Pity the reporter who must quickly explain the existence of “stable ministries” in the Church, and the now-obscure practice of formally instituting lay men into those roles. Even the most committed American Catholics were perplexed when the news broke, because, as Anthony Ruff, OSB, wrote at the Pray Tell blog, “Up until now, females couldn’t be installed in these ministries, but they could do these ministries anyway.” It’s no wonder so many outlets framed the news in terms of what hadn’t happened: “Pope says women can read at Mass, but still can’t be priests” ran a typical headline.
“The Church has no authority whatsoever to confer priestly ordination on women,” Pope John Paul II declared in 1994 in an attempt to shut down that debate. Francis quoted that pronouncement in a letter accompanying Spiritus Domini, but he also wrote that he hoped the change he was making to canon law would help men preparing for ordination “better understand they are participants in a ministry shared with other baptized men and women.” Francis’s modification to one canon—changing “lay men” to “lay persons”—eliminates a long-standing excuse for discrimination against women, although you won’t find him or any other Vatican official putting it in those terms.

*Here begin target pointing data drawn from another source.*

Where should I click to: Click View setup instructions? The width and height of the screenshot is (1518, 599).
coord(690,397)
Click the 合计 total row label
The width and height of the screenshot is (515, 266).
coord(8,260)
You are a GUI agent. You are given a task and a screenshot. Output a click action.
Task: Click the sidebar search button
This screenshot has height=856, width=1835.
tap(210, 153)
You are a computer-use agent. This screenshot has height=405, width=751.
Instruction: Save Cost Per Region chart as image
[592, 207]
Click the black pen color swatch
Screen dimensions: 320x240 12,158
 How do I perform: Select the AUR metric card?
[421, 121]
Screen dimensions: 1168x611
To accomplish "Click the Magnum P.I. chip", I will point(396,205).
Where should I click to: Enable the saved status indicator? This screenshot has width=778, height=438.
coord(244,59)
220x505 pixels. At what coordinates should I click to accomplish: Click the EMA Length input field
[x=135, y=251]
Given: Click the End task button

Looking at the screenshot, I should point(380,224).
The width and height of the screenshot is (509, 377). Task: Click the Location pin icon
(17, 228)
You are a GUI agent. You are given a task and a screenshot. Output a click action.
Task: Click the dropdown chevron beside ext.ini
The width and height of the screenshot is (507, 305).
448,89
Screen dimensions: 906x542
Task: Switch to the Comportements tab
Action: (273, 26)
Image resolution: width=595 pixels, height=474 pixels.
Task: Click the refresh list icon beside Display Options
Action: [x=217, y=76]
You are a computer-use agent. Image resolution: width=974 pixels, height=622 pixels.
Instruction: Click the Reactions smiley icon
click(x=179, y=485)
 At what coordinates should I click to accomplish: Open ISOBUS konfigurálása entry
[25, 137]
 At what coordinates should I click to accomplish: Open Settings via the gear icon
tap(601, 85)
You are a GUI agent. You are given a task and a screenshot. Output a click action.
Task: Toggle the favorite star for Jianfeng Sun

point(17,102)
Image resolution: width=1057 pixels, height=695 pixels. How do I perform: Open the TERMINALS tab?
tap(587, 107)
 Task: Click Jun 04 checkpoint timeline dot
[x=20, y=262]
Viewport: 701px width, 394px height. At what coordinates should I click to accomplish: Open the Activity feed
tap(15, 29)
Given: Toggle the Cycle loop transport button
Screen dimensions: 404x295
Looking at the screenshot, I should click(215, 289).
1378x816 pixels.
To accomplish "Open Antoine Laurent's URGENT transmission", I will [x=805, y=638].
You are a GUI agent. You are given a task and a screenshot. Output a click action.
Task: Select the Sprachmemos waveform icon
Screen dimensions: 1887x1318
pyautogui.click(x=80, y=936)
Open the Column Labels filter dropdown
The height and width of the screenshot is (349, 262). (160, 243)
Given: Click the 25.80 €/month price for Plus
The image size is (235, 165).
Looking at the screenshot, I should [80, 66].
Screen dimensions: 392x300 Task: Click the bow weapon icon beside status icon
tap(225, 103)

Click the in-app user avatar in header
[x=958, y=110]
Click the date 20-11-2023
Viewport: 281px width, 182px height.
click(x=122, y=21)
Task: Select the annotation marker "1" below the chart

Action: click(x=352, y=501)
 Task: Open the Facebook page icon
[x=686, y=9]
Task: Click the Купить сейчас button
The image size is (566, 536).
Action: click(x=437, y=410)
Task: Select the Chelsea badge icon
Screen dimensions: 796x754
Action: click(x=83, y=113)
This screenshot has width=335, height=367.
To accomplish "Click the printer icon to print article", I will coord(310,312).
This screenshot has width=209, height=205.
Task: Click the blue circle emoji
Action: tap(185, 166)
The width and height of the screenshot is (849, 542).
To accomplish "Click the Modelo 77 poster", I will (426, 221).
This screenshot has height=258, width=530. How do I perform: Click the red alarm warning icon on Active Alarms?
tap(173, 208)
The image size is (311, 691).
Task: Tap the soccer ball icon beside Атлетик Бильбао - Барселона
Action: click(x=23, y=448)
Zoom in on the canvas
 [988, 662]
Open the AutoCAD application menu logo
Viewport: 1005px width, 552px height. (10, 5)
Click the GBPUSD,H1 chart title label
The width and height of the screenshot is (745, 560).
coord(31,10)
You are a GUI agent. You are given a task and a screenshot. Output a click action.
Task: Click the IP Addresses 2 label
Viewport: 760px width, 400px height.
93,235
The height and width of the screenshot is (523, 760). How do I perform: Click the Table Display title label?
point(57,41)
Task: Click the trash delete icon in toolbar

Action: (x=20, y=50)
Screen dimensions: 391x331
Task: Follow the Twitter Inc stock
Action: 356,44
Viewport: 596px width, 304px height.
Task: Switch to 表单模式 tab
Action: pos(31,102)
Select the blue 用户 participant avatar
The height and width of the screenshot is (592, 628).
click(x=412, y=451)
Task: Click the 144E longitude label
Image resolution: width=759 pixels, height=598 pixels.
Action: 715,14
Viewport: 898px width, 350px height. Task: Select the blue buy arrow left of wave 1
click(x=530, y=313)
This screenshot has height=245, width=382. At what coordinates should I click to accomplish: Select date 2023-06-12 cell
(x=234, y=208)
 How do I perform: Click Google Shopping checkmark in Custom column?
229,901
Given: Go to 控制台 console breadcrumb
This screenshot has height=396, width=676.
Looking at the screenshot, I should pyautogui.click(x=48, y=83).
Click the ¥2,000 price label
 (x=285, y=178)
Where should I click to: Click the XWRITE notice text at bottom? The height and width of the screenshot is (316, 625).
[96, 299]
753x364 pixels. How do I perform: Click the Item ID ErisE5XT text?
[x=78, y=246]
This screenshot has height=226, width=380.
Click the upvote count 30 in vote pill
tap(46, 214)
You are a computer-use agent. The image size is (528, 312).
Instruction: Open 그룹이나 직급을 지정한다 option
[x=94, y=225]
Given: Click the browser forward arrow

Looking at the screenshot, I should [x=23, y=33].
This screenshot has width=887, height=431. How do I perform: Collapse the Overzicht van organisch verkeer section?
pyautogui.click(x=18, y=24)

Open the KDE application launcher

Speaking as a non-man, I confess to difficulty in keeping track of when the word “men” is supposed to include me (as in the English translation of the Nicene Creed, “for us men and for our salvation”) and when it is not meant to include me (as in the original language of Canon 230, at least according to those who prefer their liturgical ministers to be male). The truth is, even when the Church’s own teaching clearly declares that it does have the authority to acknowledge, empower, or elevate women, those charged with applying that teaching have always maintained the prerogative of keeping women out. The post–Vatican II teaching that laypeople had a significant role in ministry was undercut by accommodations for bishops who felt women should be subject to special restrictions. In this light, the significance of Pope Francis’s action is less that it expands what women are permitted to do, and more that it limits men’s ability to hinder them.
Establishing and protecting men’s authority and privileges has been the Vatican’s consistent framework for defining women’s roles in liturgy going at least as far back as Liturgicae instaurationes, the document the Congregation for Divine Worship and the Discipline of the Sacraments (CDW) issued in 1970 to govern post-conciliar reforms. In setting the terms of what should be allowed, the CDW wrote, “the first appeal must be made to the authority of the individual bishops.” Bishops, for their part, were encouraged to “use all the options the new rites provide” to determine what did and did not promote “unity” and serve the spiritual needs of their flocks.